Terror and tragedy struck a Milwaukee suburb on Sunday as a white supremacist opened fired in a Sikh temple, killing six and critically injuring three. Worshippers reportedly hid inside closets while the killer walked through the temple, firing coldly and repeatedly. After responding to multiple 911 calls, Oak Creek police shot and killed the gunman. Thousands of Sikh temples across the world are holding vigils this week for the deceased and injured, who range in age from 39 to 84.
Since the events of 9/11, the targeting of Sikhs has been a horrific by-product of hate crimes intended for Muslim Americans. That perpetrators of such crimes mistakenly believe Sikhs to be Muslim reinforces the fact that ignorance lies at the root of racial and ethnic hate. That such acts against any group still occur in America today saddens me beyond words.
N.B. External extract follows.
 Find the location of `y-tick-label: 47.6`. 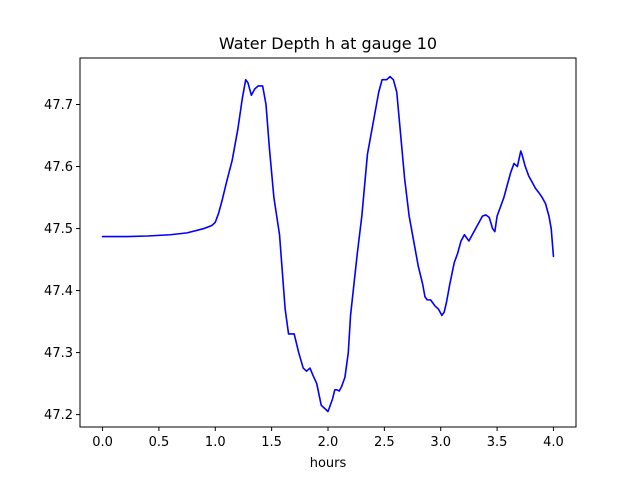

y-tick-label: 47.6 is located at coordinates (58, 168).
Seventy years ago, over 120,000 Japanese Americans, including my family, were rousted from our homes and sent to internment camps because we happen to “look” like the people who bombed Pearl Harbor. Today, Sikhs are targeted because their headdress happens to resemble turbans commonly associated with Arabs. These impulses are not disconnected; they are part of a tragic continuum in which whole groups people are viewed as the “enemy” because of how they look or act.
There are no easy answers here, and my heart aches for the families and victims and the senselessness of the killings. What I do know is this: Each of us bears a responsibility to reject hate, whatever its form, whatever its justification. A soul filled with hate can devastate a community. A nation filled with hate can devastate a people. It must start and end with each of us.